This article is part of the supplement: The International Conference on Intelligent Biology and Medicine (ICIBM) Genomics
BM-Map: an efficient software package for accurately allocating multireads of RNA-sequencing data
1 Graduate Program in Structural & Computational Biology & Molecular Biophysics, Baylor College of Medicine, Houston, TX 77030, USA
2 Department of Bioinformatics and Computational Biology, The University of Texas MD Anderson Cancer Center, Houston, TX 77030, USA
3 Division of Quantitative Sciences, The University of Texas MD Anderson Cancer Center, Houston, TX 77030, USA
4 Department of Statistics, Rice University, Houston, TX 77005, USA
5 Department of Biostatistics, The University of Texas MD Anderson Cancer Center, Houston, TX 77030, USA
6 Department of Statistics, University of Wisconsin - Madison, Madison, WI 53792, USA
7 Current address, NorthShore University HealthSystem, Evanston, IL 60201, USA
BMC Genomics 2012, 13(Suppl 8):S9 doi:10.1186/1471-2164-13-S8-S9Published: 17 December 2012
RNA sequencing (RNA-seq) has become a major tool for biomedical research.
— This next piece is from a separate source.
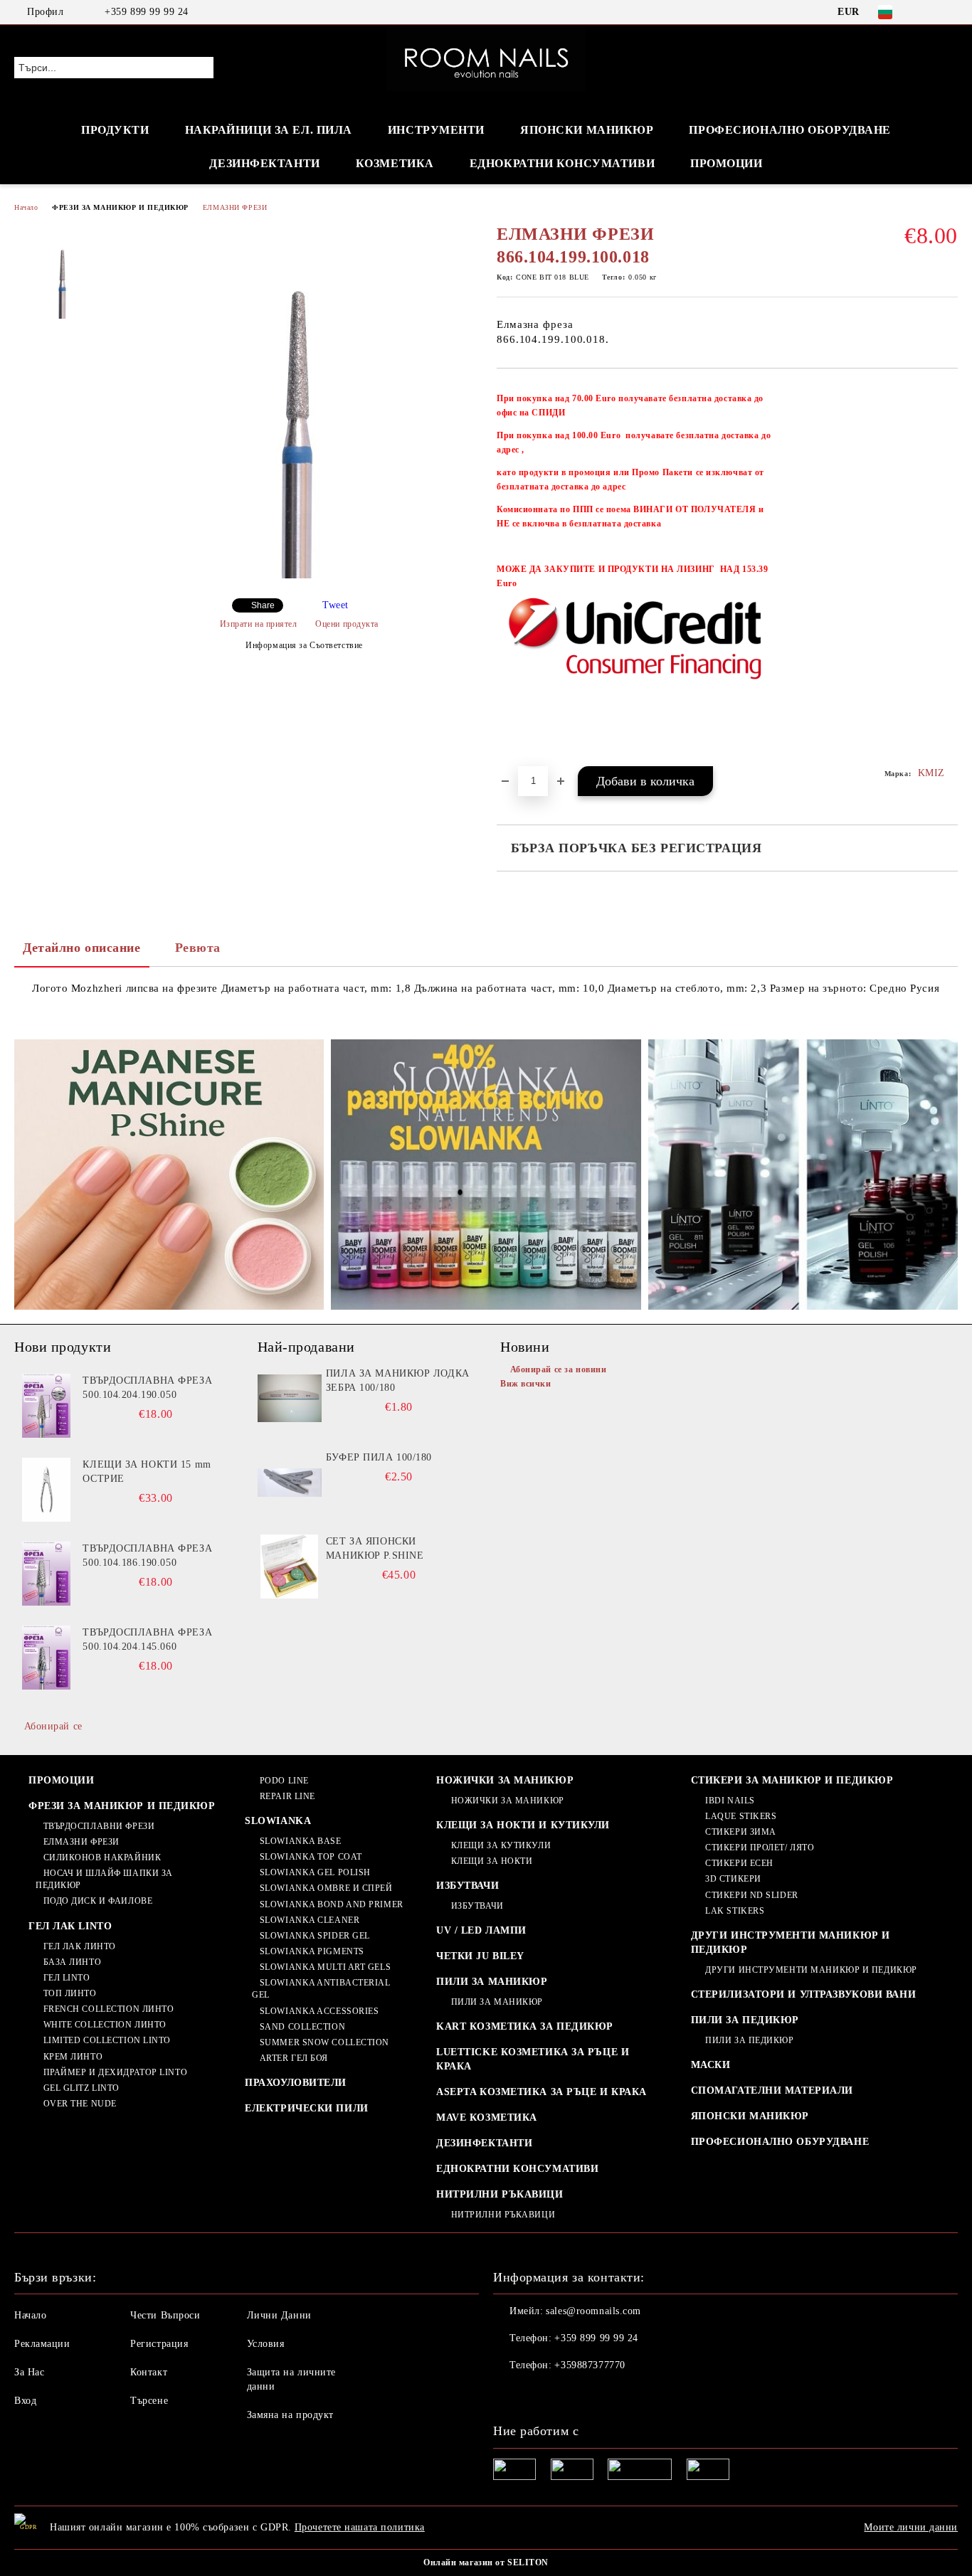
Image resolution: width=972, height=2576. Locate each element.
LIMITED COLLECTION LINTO (107, 2040)
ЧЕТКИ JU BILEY (480, 1956)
A key step in analyzing RNA-seq data is to infer the origin of short reads in the source genome, and for this purpose, many read alignment/mapping software programs have been developed. Usually, the majority of mappable reads can be mapped to one unambiguous genomic location, and these reads are called unique reads. However, a considerable proportion of mappable reads can be aligned to more than one genomic location with the same or similar fidelities, and they are called "multireads". Allocating these multireads is challenging but critical for interpreting RNA-seq data. We recently developed a Bayesian stochastic model that allocates multireads more accurately than alternative methods (Ji et al. Biometrics 2011).
In order to serve a greater biological community, we have implemented this method in a stand-alone, efficient, and user-friendly software package, BM-Map. BM-Map takes SAM (Sequence Alignment/Map), the most popular read alignment format, as the standard input; then based on the Bayesian model, it calculates mapping probabilities of multireads for competing genomic loci; and BM-Map generates the output by adding mapping probabilities to the original SAM file so that users can easily perform downstream analyses. The program is available in three common operating systems, Linux, Mac and PC. Moreover, we have built a dedicated website, http://bioinformatics.mdanderson.org/main/BM-Map webcite, which includes free downloads, detailed tutorials and illustration examples.
We have developed a stand-alone, efficient, and user-friendly software package for accurately allocating multireads, which is an important addition to our previous methodology paper. We believe that this bioinformatics tool will greatly help RNA-seq and related applications reach their full potential in life science research.